A l'interieur, l'espace n'est pas seulement occupé par des ordinateurs portables, mais aussi par des câbles, des circuits imprimés et de nombreux rouleaux de gros scotch. Dans les salles d'amphithéâtre se succèdent les présentations mélangeant jeux, performances, visualisations de données, installations interactives et intelligence artificielle.
Aucun des lieux de la conférence ne dispose d'un accès Wi-Fi suffisant pour les 500 participants, et l'ambiance s'en ressent : les conversations dans les escaliers étroits sont animées et les salles de présentation sont pleines à craquer d'un public ne lâchant pas des yeux les intervenants et les images qui se succèdent sur le grand écran. Il semble importer peu à Maria, l'organisatrice du festival, que l'événement ne soit pas live-tweeté ou dans les "trending topics" de la semaine.

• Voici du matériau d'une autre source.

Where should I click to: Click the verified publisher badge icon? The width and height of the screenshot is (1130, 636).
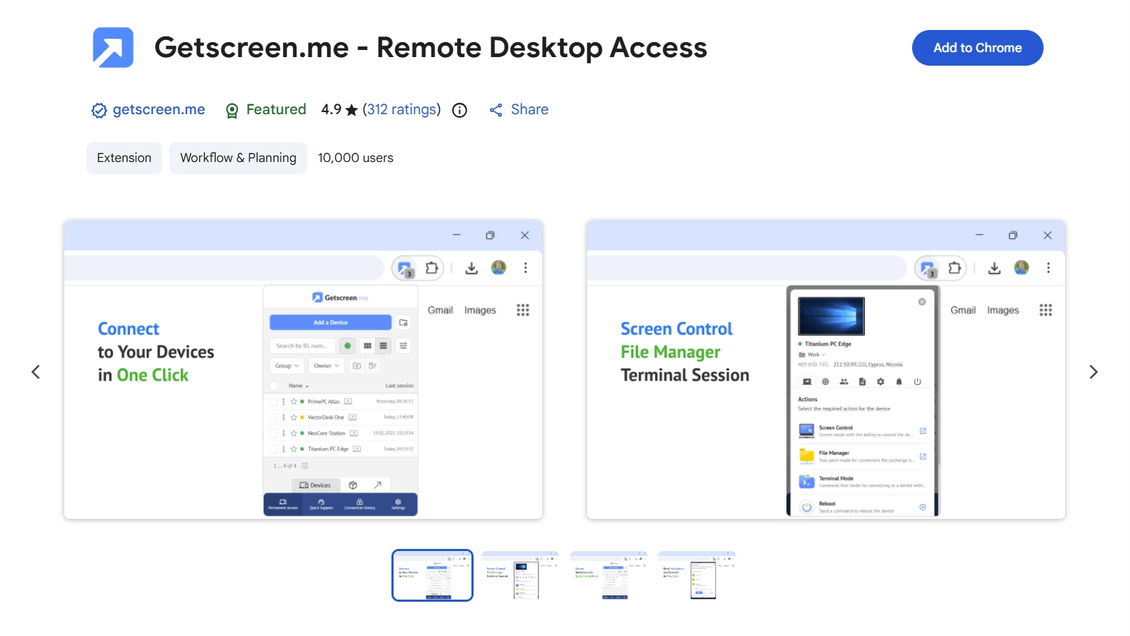pyautogui.click(x=99, y=111)
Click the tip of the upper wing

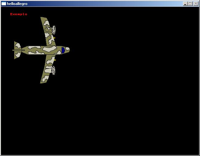tap(42, 19)
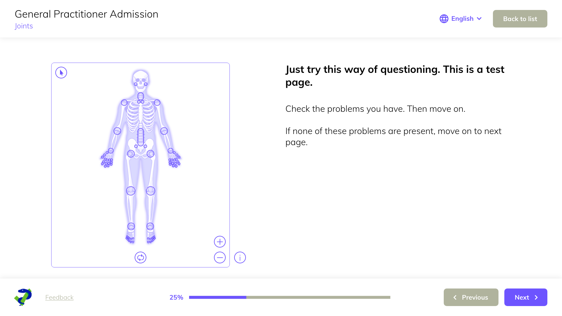Rotate the skeleton with the rotate icon
Screen dimensions: 562x316
[141, 257]
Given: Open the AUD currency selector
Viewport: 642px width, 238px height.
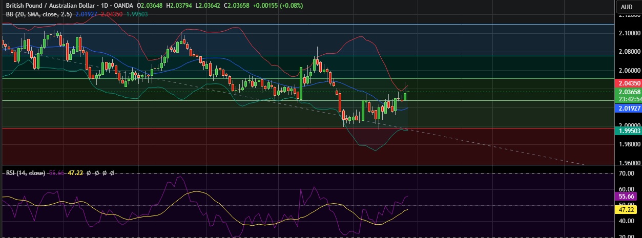Looking at the screenshot, I should point(626,7).
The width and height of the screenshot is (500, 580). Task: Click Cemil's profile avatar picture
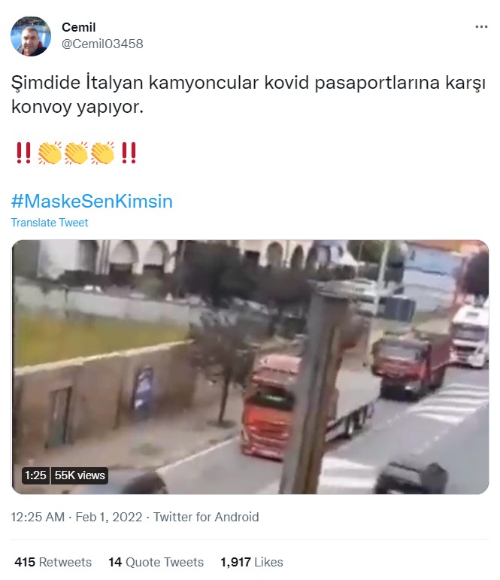point(31,36)
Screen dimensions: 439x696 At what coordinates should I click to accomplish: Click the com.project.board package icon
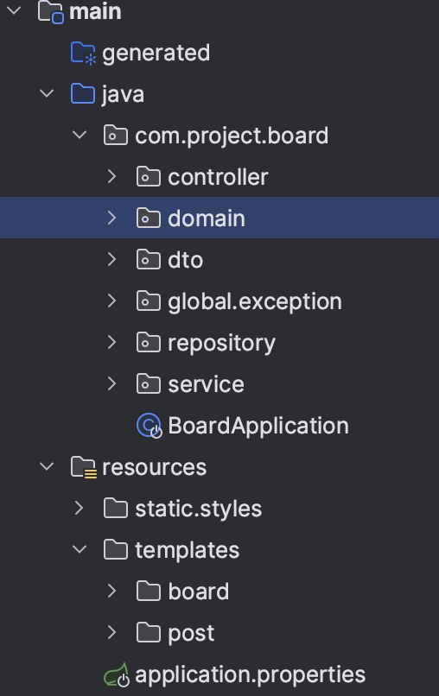tap(116, 136)
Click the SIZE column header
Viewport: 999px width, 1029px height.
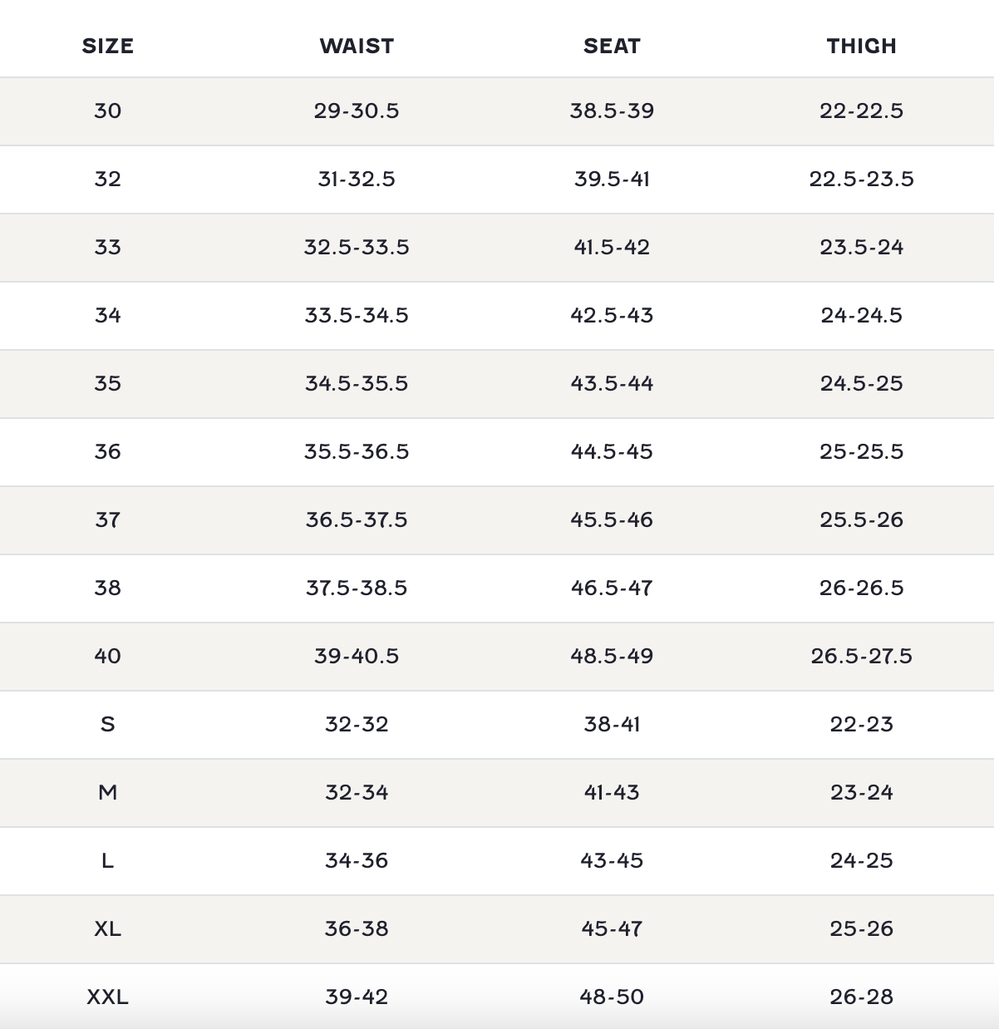107,46
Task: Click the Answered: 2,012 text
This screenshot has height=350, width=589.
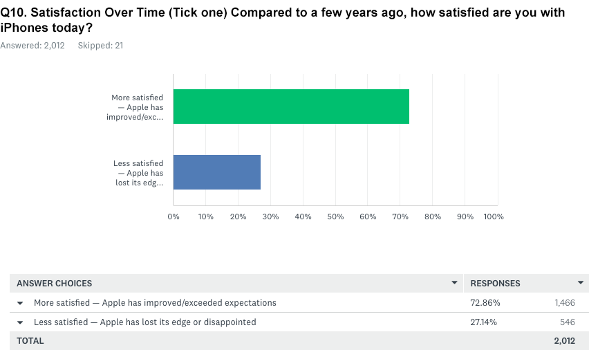Action: [33, 46]
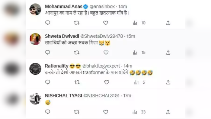
Task: Open @bhaktlogyexpert handle link
Action: click(x=101, y=66)
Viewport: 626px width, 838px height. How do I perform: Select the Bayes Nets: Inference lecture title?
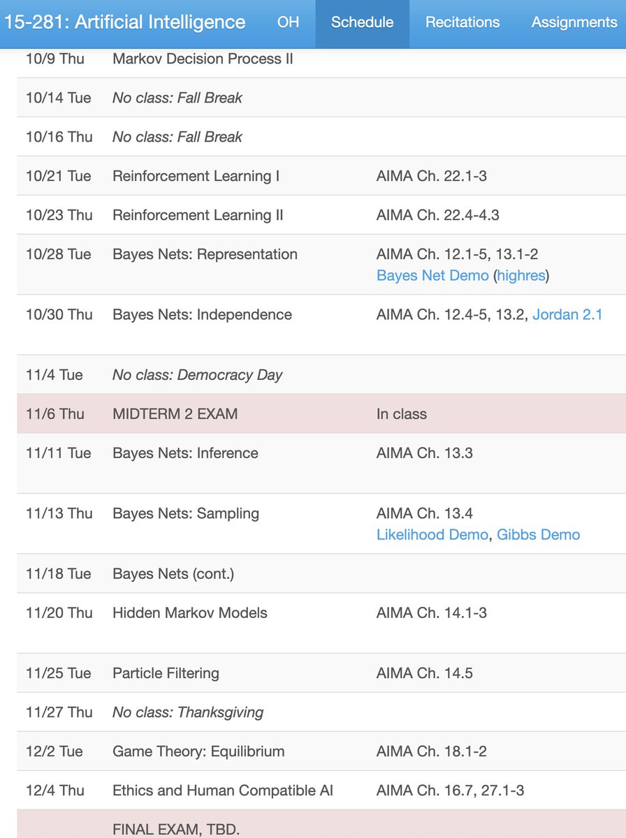[x=185, y=453]
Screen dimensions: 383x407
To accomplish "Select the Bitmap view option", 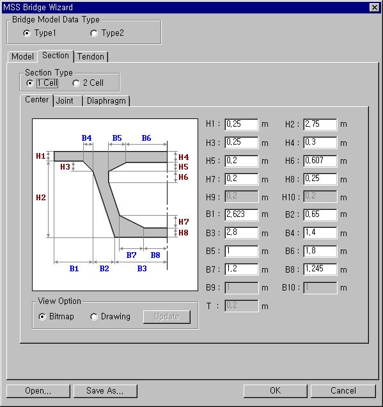I will click(56, 317).
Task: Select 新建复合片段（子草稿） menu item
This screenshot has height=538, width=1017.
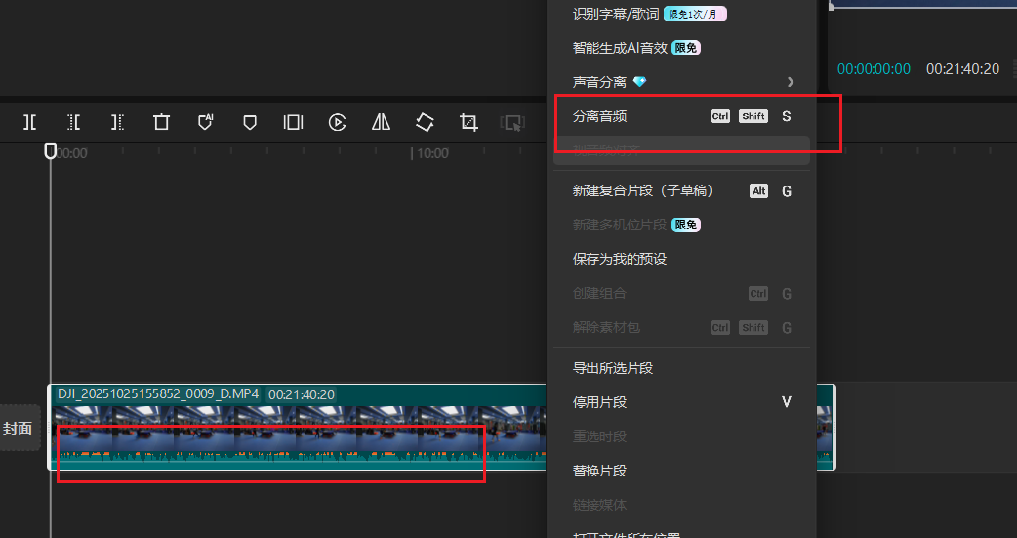Action: tap(642, 191)
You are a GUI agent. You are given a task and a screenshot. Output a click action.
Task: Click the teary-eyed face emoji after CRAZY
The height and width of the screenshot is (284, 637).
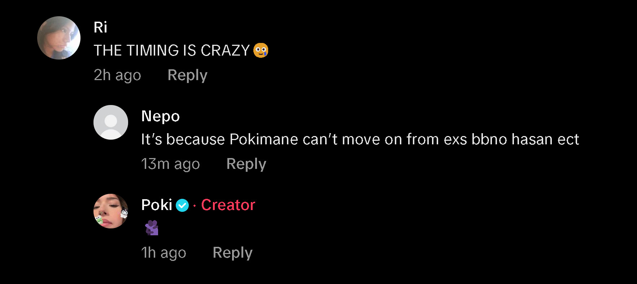[261, 50]
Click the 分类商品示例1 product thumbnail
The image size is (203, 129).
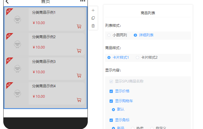pyautogui.click(x=16, y=19)
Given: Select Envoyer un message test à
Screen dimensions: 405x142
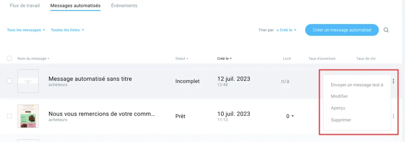Looking at the screenshot, I should pos(357,85).
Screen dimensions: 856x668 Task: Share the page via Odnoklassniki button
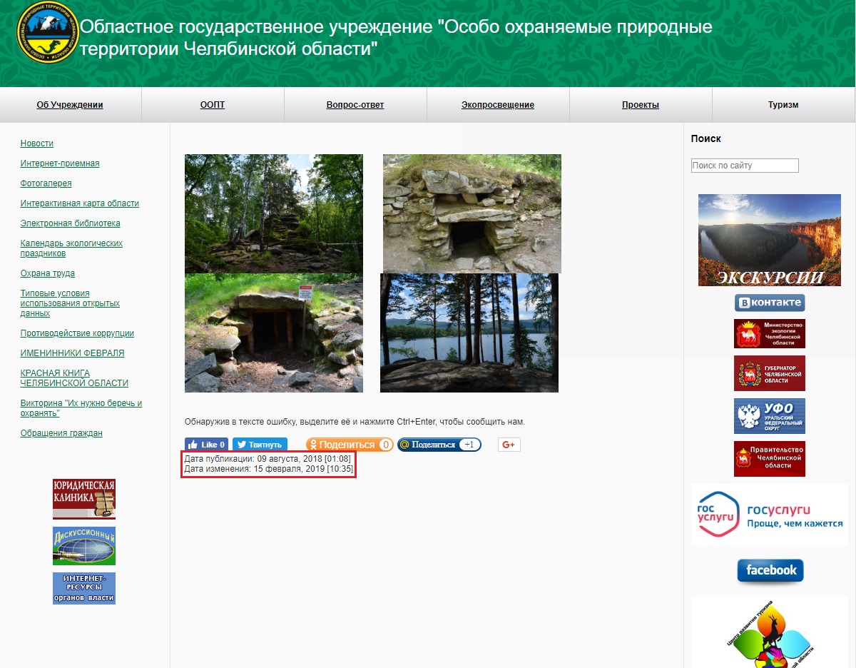pyautogui.click(x=349, y=445)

Le ton est donné, à Resonate, on n'est pas dans le paraître mais dans l'action.
C'est le premier jour du festival et les artistes numériques sont venus se rencontrer pour partager leurs idées, imaginer des prototypes et apprendre les uns des autres lors des workshops.
On passe 3 semaines à monter des installations, puis les gens viennent et les cassent.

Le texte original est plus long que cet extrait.